## start
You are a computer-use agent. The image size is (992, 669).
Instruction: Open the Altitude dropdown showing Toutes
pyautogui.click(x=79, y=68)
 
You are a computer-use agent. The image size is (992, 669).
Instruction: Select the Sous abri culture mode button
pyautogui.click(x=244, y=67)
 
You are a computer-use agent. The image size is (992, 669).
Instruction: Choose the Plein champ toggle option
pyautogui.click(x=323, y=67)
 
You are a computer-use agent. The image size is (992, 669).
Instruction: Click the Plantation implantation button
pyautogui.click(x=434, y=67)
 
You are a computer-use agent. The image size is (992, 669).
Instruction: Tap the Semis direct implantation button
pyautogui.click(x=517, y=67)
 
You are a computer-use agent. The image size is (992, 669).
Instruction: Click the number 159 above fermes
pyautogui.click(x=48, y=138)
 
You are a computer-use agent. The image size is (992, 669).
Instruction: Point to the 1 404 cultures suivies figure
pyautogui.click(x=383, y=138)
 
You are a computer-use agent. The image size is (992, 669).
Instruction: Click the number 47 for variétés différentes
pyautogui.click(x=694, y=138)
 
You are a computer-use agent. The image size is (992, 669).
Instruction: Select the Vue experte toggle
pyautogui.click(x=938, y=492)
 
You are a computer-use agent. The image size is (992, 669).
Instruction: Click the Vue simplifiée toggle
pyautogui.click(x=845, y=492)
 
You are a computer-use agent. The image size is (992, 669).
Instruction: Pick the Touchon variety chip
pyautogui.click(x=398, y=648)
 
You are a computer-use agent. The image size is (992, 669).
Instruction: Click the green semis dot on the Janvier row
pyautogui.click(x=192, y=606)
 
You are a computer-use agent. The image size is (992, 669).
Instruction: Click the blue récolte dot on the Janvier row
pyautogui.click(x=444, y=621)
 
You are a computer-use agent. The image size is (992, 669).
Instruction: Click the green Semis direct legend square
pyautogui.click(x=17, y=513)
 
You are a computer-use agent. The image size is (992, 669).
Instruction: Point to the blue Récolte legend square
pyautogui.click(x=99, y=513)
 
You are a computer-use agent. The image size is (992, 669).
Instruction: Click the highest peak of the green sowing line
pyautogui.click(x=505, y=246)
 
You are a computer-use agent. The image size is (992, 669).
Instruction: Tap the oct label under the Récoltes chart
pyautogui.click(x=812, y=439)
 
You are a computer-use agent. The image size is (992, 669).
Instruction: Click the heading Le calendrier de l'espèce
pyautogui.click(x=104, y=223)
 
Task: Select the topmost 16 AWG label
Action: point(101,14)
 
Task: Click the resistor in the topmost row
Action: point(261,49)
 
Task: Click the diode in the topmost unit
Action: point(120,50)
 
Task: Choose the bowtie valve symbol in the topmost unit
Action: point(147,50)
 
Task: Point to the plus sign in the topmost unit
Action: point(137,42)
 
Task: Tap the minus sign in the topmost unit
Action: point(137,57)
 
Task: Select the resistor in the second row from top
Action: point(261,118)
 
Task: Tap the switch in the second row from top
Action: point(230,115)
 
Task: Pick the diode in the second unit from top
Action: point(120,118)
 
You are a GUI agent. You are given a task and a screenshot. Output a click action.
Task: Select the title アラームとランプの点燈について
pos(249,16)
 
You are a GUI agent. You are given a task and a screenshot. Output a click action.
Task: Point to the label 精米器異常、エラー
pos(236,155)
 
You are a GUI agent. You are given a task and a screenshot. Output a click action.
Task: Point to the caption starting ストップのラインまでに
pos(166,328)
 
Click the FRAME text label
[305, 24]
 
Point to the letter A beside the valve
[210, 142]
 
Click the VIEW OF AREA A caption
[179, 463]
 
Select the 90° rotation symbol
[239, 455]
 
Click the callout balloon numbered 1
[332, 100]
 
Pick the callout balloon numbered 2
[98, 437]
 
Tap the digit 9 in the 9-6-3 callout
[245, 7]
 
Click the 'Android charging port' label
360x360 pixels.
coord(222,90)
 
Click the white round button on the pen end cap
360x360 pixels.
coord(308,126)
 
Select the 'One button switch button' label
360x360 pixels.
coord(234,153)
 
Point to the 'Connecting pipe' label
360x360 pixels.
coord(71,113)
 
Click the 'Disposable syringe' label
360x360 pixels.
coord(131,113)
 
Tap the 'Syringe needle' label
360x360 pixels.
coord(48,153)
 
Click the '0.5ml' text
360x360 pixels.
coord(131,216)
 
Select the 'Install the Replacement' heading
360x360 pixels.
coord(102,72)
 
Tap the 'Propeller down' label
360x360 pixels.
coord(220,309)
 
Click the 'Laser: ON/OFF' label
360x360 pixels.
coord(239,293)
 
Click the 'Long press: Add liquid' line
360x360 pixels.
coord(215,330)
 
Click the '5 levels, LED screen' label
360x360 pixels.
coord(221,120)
## end
**WRITTEN REQUEST:** In the lines above, change every "Syringe needle" to "Injection needle" and leave everything else the same.

**SOLUTION BELOW:**
You are a computer-use agent. The image size is (992, 669).
Instruction: Open the Altitude dropdown showing Toutes
pyautogui.click(x=79, y=68)
 
You are a computer-use agent. The image size is (992, 669).
Instruction: Select the Sous abri culture mode button
pyautogui.click(x=244, y=67)
 
You are a computer-use agent. The image size is (992, 669).
Instruction: Choose the Plein champ toggle option
pyautogui.click(x=323, y=67)
 
You are a computer-use agent. The image size is (992, 669).
Instruction: Click the Plantation implantation button
pyautogui.click(x=434, y=67)
 
You are a computer-use agent. The image size is (992, 669).
Instruction: Tap the Semis direct implantation button
pyautogui.click(x=517, y=67)
 
You are a computer-use agent. The image size is (992, 669).
Instruction: Click the number 159 above fermes
pyautogui.click(x=48, y=138)
 
You are a computer-use agent. The image size is (992, 669).
Instruction: Point to the 1 404 cultures suivies figure
pyautogui.click(x=383, y=138)
 
You are a computer-use agent. The image size is (992, 669).
Instruction: Click the number 47 for variétés différentes
pyautogui.click(x=694, y=138)
 
You are a computer-use agent. The image size is (992, 669).
Instruction: Select the Vue experte toggle
pyautogui.click(x=938, y=492)
 
You are a computer-use agent. The image size is (992, 669).
Instruction: Click the Vue simplifiée toggle
pyautogui.click(x=845, y=492)
 
You are a computer-use agent. The image size is (992, 669).
Instruction: Pick the Touchon variety chip
pyautogui.click(x=398, y=648)
 
You are a computer-use agent. The image size is (992, 669).
Instruction: Click the green semis dot on the Janvier row
pyautogui.click(x=192, y=606)
 
You are a computer-use agent. The image size is (992, 669).
Instruction: Click the blue récolte dot on the Janvier row
pyautogui.click(x=444, y=621)
 
You are a computer-use agent. The image size is (992, 669).
Instruction: Click the green Semis direct legend square
pyautogui.click(x=17, y=513)
 
You are a computer-use agent. The image size is (992, 669).
Instruction: Point to the blue Récolte legend square
pyautogui.click(x=99, y=513)
 
You are a computer-use agent. The image size is (992, 669).
Instruction: Click the highest peak of the green sowing line
pyautogui.click(x=505, y=246)
 
You are a computer-use agent. The image size is (992, 669).
Instruction: Tap the oct label under the Récoltes chart
pyautogui.click(x=812, y=439)
 
You are a computer-use agent. The image size is (992, 669).
Instruction: Click the heading Le calendrier de l'espèce
pyautogui.click(x=104, y=223)
 
Task: Select the topmost 16 AWG label
Action: point(101,14)
 
Task: Click the resistor in the topmost row
Action: point(261,49)
 
Task: Click the diode in the topmost unit
Action: point(120,50)
 
Task: Choose the bowtie valve symbol in the topmost unit
Action: point(147,50)
 
Task: Point to the plus sign in the topmost unit
Action: point(137,42)
 
Task: Tap the minus sign in the topmost unit
Action: point(137,57)
 
Task: Select the resistor in the second row from top
Action: point(261,118)
 
Task: Tap the switch in the second row from top
Action: point(230,115)
 
Task: Pick the diode in the second unit from top
Action: point(120,118)
 
You are a GUI agent. You are given a task and a screenshot. Output a click action.
Task: Select the title アラームとランプの点燈について
pos(249,16)
 
You are a GUI agent. You are given a task and a screenshot. Output a click action.
Task: Point to the label 精米器異常、エラー
pos(236,155)
 
You are a GUI agent. You are given a task and a screenshot. Output a click action.
Task: Point to the caption starting ストップのラインまでに
pos(166,328)
 
Click the FRAME text label
[305, 24]
 
Point to the letter A beside the valve
[210, 142]
 
Click the VIEW OF AREA A caption
[179, 463]
 
Select the 90° rotation symbol
[239, 455]
 
Click the callout balloon numbered 1
[332, 100]
 
Pick the callout balloon numbered 2
[98, 437]
 
Tap the digit 9 in the 9-6-3 callout
[245, 7]
 
Click the 'Android charging port' label
360x360 pixels.
coord(222,90)
 
Click the white round button on the pen end cap
360x360 pixels.
coord(308,126)
 
Select the 'One button switch button' label
360x360 pixels.
coord(234,153)
 
Point to the 'Connecting pipe' label
360x360 pixels.
coord(71,113)
 
Click the 'Disposable syringe' label
360x360 pixels.
coord(131,113)
 
Tap the 'Injection needle' label
360x360 pixels.
coord(48,153)
 
Click the '0.5ml' text
360x360 pixels.
coord(131,216)
 
Select the 'Install the Replacement' heading
360x360 pixels.
coord(102,72)
 
Tap the 'Propeller down' label
360x360 pixels.
coord(220,309)
 
Click the 'Laser: ON/OFF' label
360x360 pixels.
coord(239,293)
 
Click the 'Long press: Add liquid' line
360x360 pixels.
coord(215,330)
 
Click the '5 levels, LED screen' label
360x360 pixels.
coord(221,120)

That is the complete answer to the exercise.